The Web is not a Person - An Analysis of the Performance of Named-Entity Recognition

less than 1 minute read

Krovetz, R. et al. 2011. The web is not a person, Berners-Lee is not an organization, and African-Americans are not locations: an analysis of the performance of named-entity recognition. Proceedings of the Workshop on Multiword Expressions: from Parsing and Generation to the Real World.
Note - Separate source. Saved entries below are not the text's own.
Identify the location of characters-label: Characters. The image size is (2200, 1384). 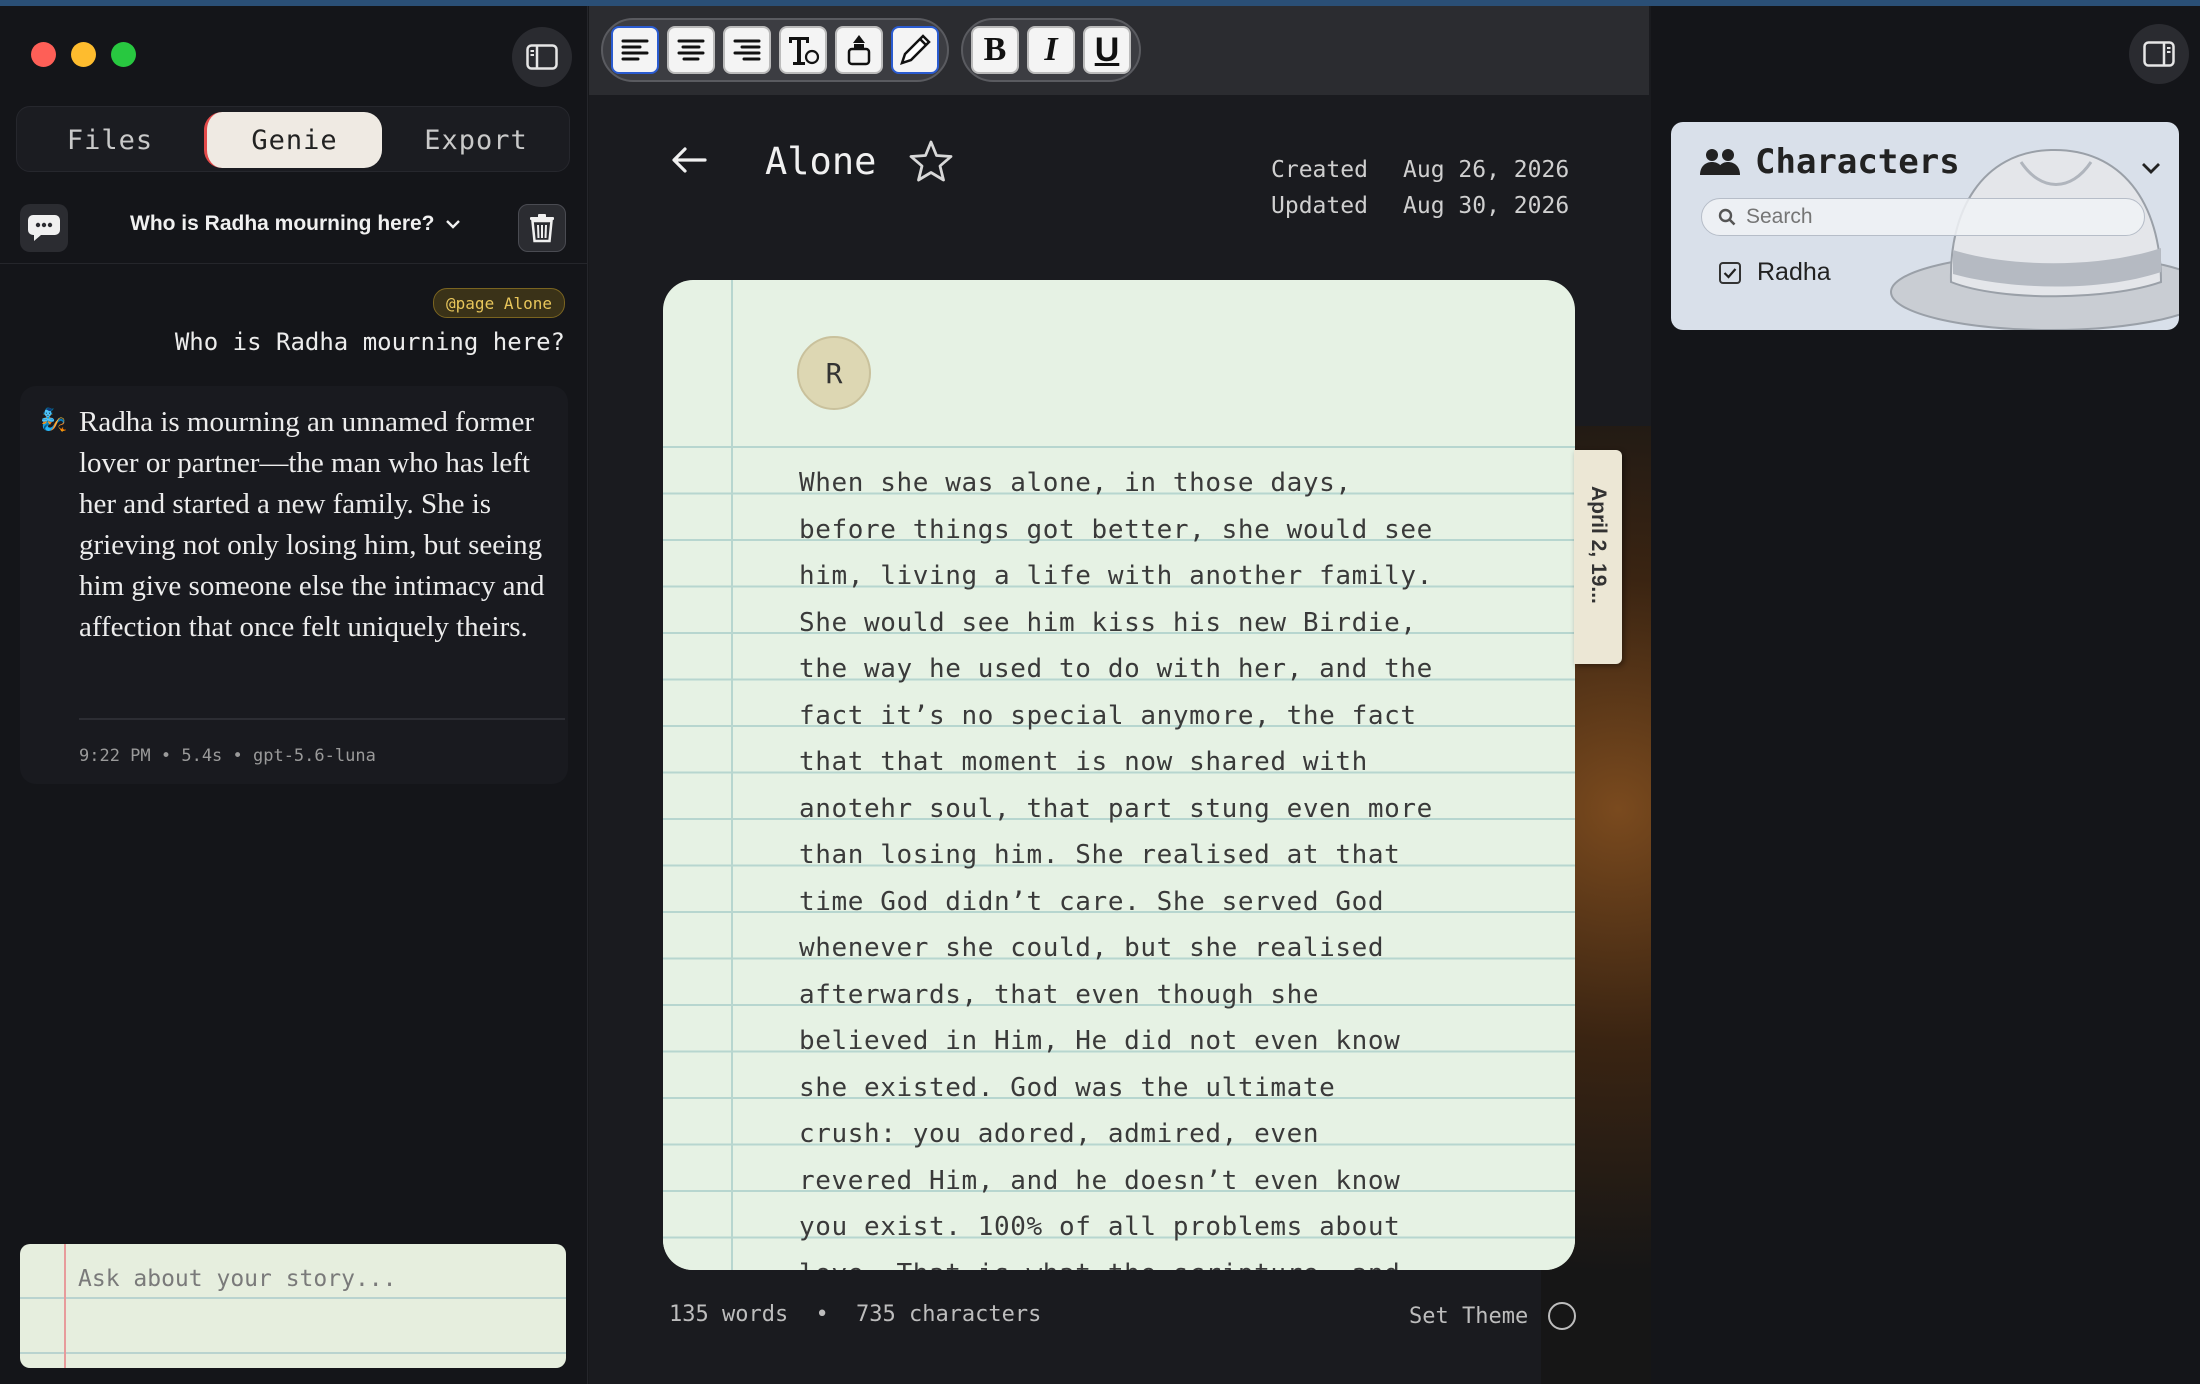
(1858, 162).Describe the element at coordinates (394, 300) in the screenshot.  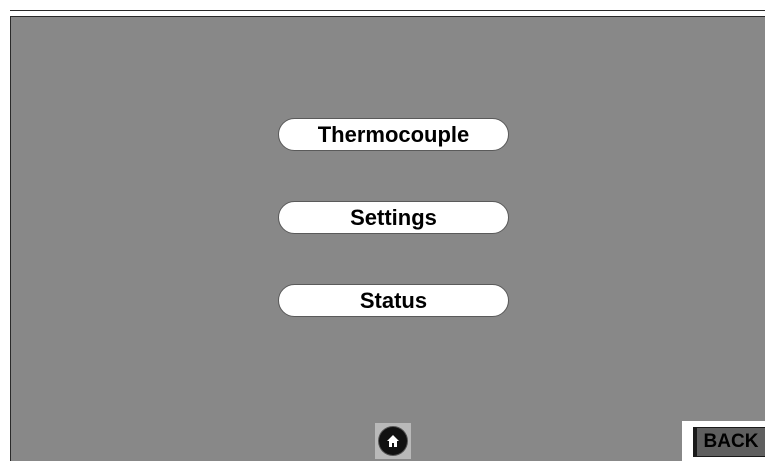
I see `status-button: Status` at that location.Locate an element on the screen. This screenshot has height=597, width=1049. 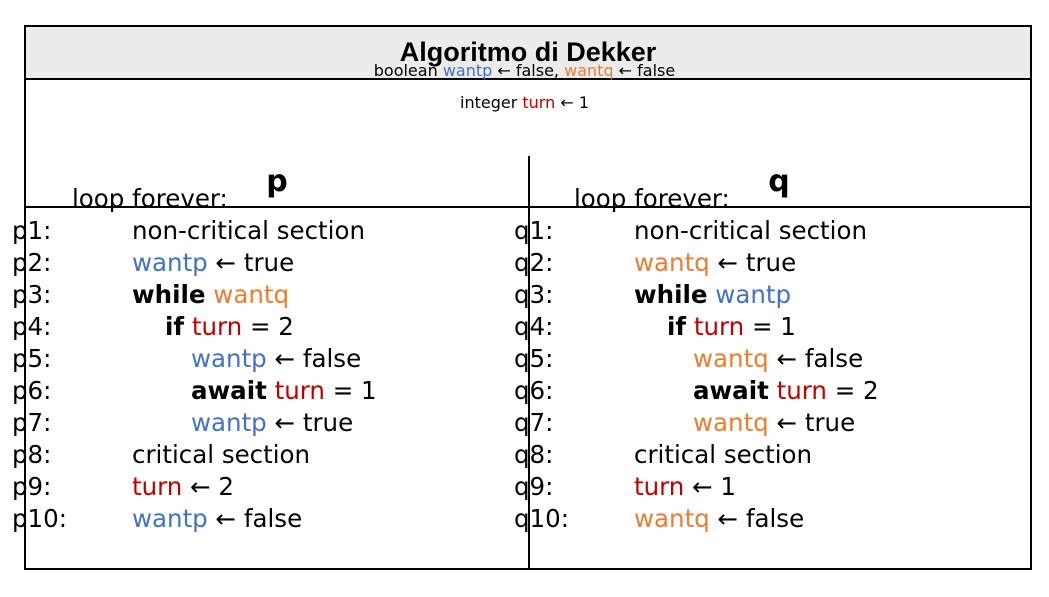
line-label: p6: is located at coordinates (32, 390).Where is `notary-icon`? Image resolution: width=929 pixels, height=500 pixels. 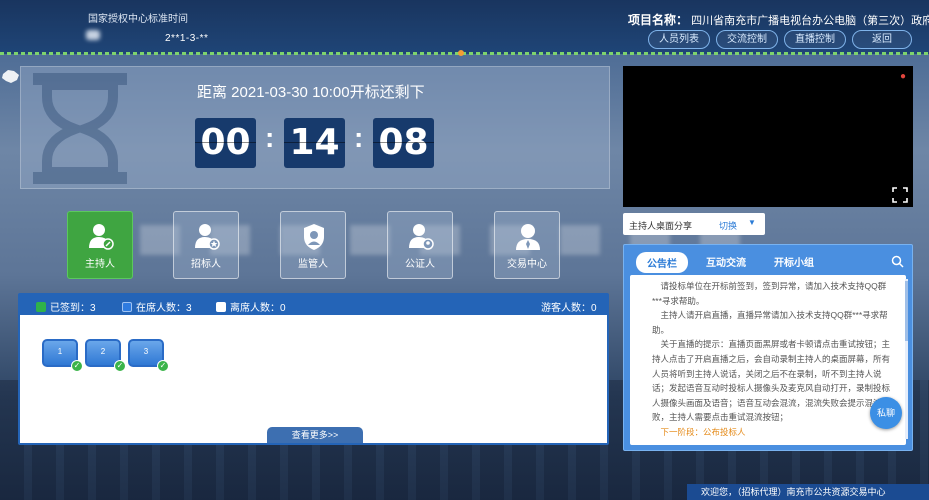
notary-icon is located at coordinates (422, 237).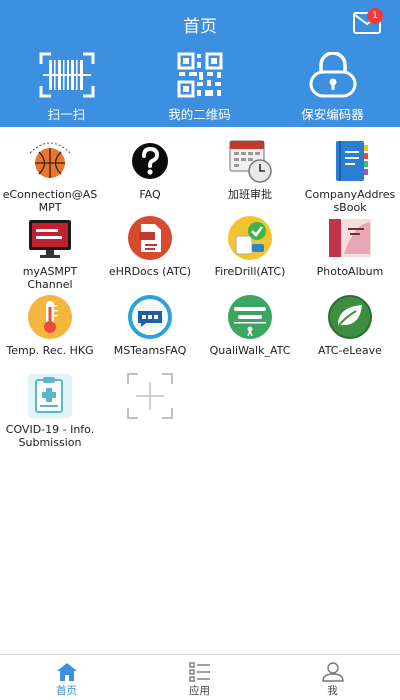 The height and width of the screenshot is (700, 400). I want to click on app-qualiwalk: QualiWalk_ATC, so click(250, 325).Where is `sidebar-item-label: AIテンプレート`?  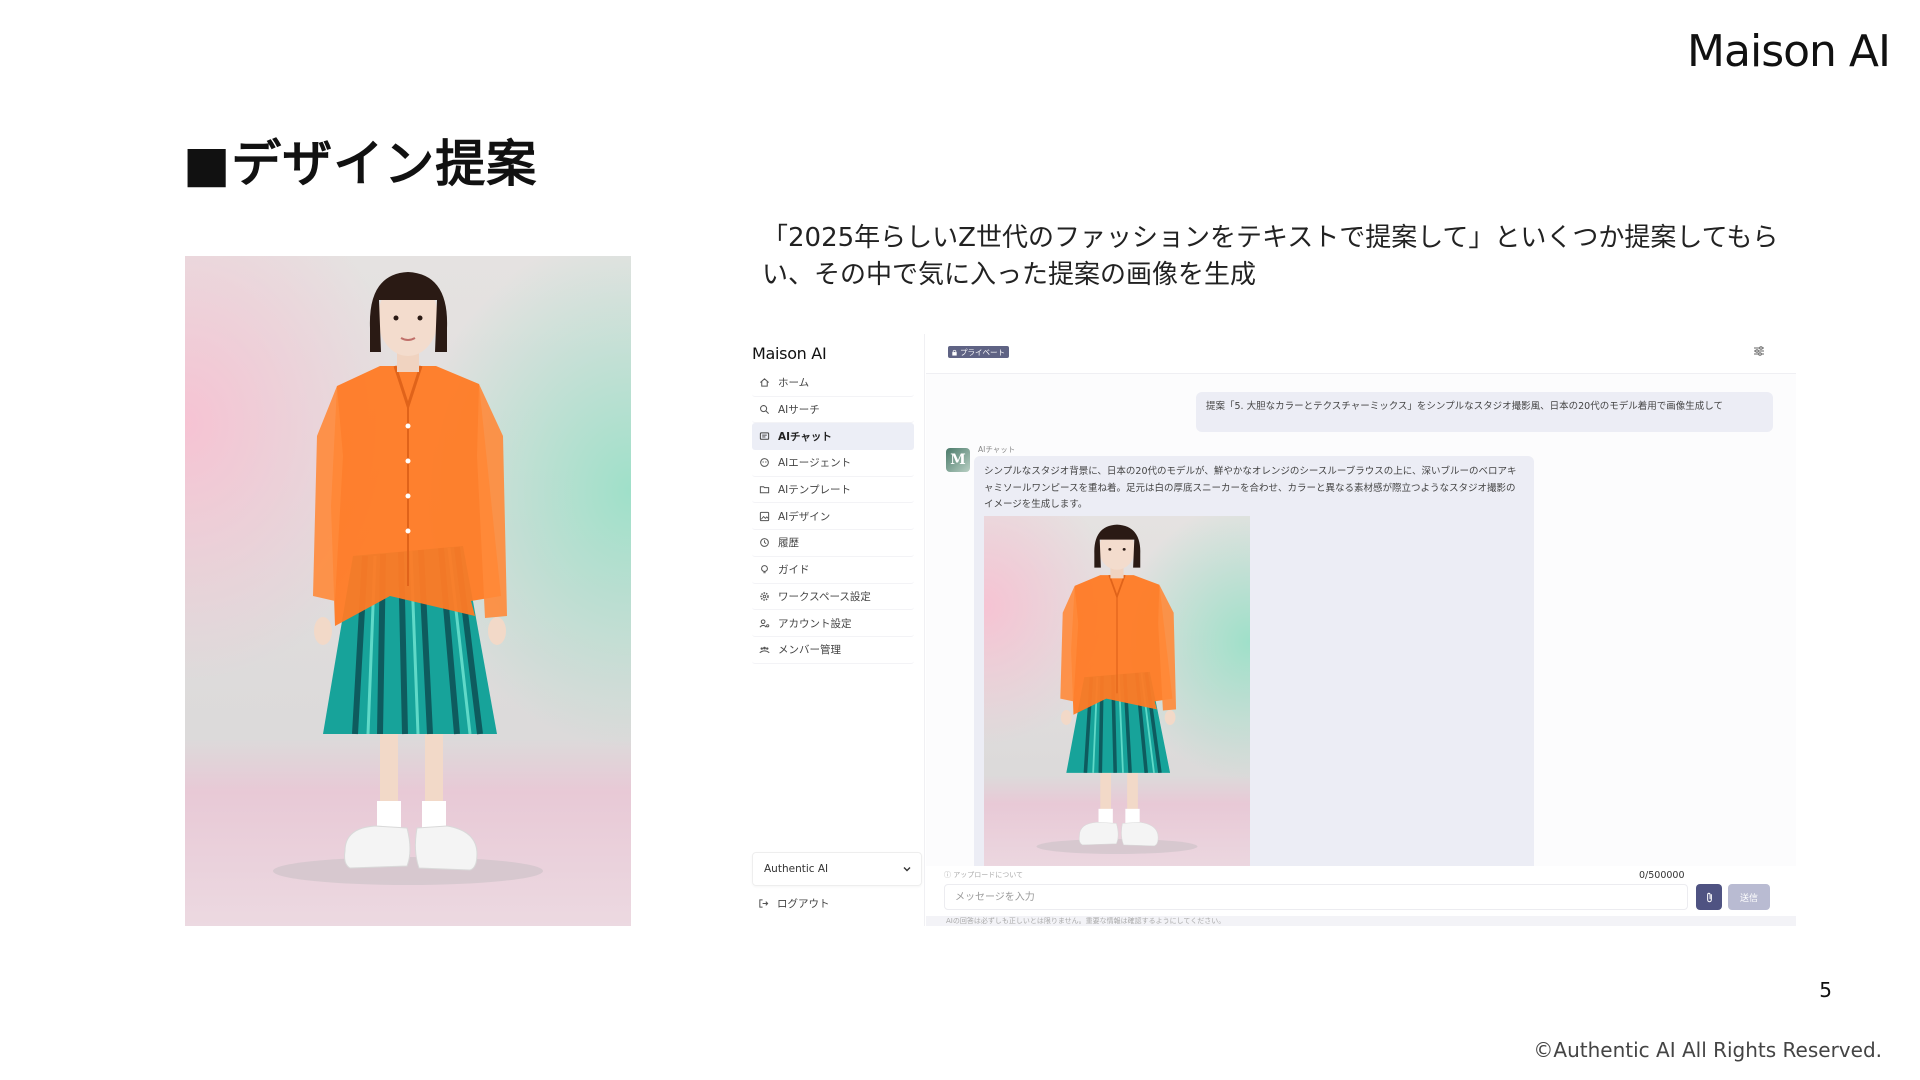 sidebar-item-label: AIテンプレート is located at coordinates (814, 490).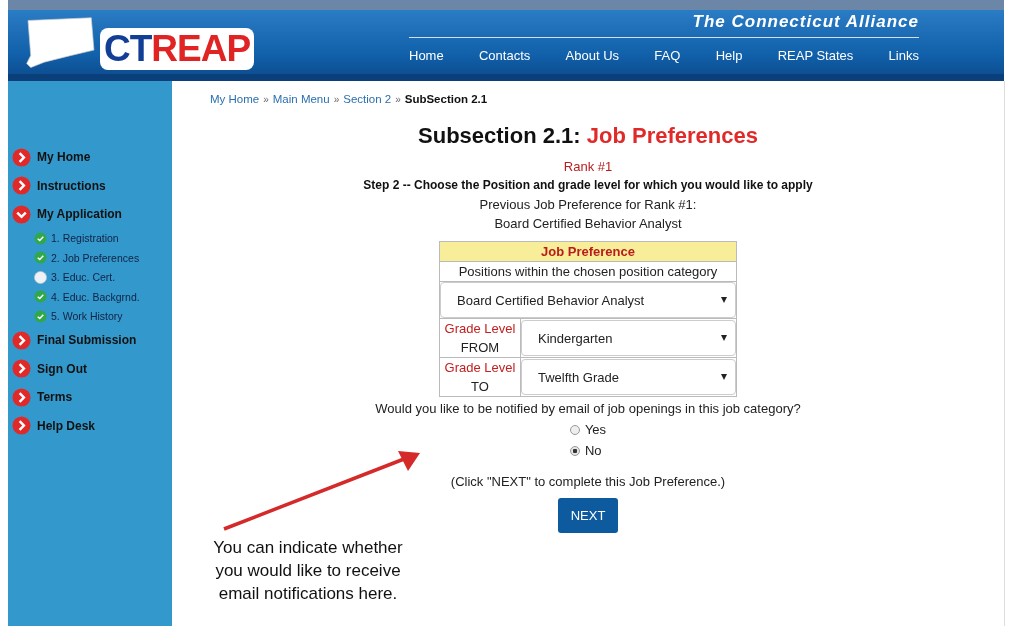 This screenshot has width=1012, height=629. I want to click on nav-link: FAQ, so click(668, 56).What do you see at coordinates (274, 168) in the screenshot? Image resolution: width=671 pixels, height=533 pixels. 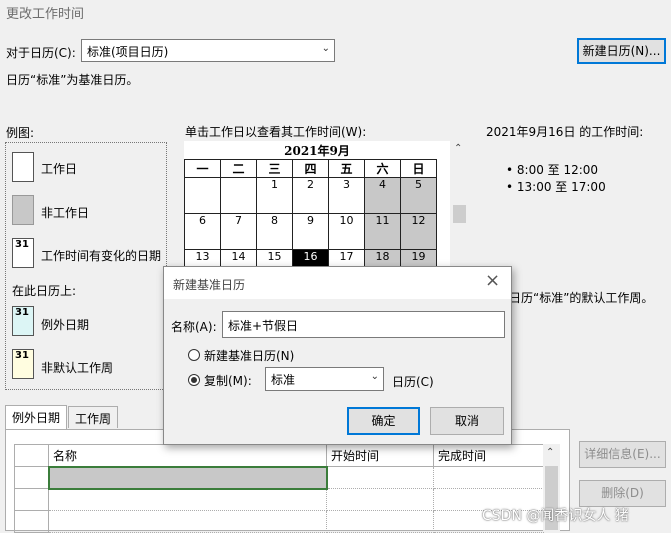 I see `weekday-header: 三` at bounding box center [274, 168].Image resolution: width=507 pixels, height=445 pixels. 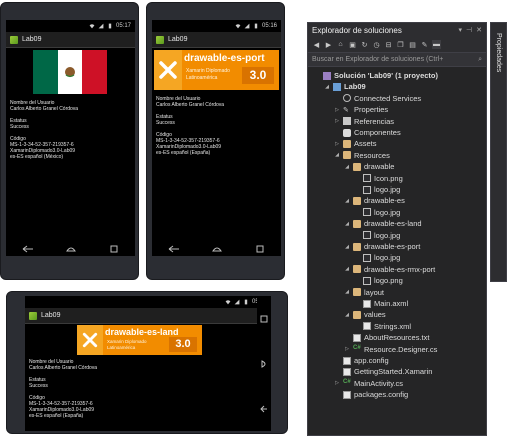 I want to click on tree-item: ▷ Referencias, so click(x=364, y=122).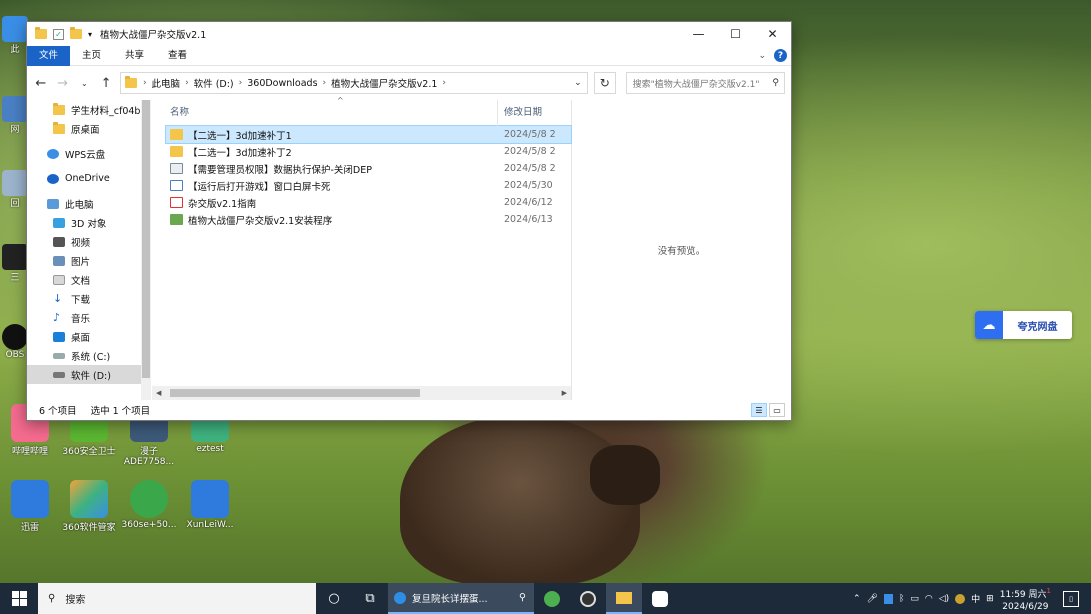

This paper presents an evaluation of named-entity recognition that is based on

  1. the agreement rate between three different NER-systems, and
  2. the number of identified ambiguous entries (i.e. entities that were assigned to different NRE-classes (e.g. PERSON and ORGANIZATION) in the same document.
The authors show that although literature reports an accuracy of 85-95% for named entity recognition the agreement rates between the classifiers and identified ambiguities suggest a much lower accuracy.

Resources

  • NER taggers
    • Stanford tagger
    • LBJ tagger
    • IdentiFinder (proprietary)
  • Language resources used for training
    • English Gigawords corpus
    • Reuters 1996 new corpus
    • North American News corpus
  • Other language resources
    • ETS SourceFinder corpus
    • American national Corpus (ANC) - http://www.anc.org/annotations.html (tagged with NE)

Suggestions and Remarks

  1. the authors hypothesize that it is unlikely for two ambiguous words (same word but different NE class) to appear in the same document.
  2. they suggest to use grammar patterns such as "Bank of [LOCATION]" versus "[LOCATION]" to distinguish different NE classes.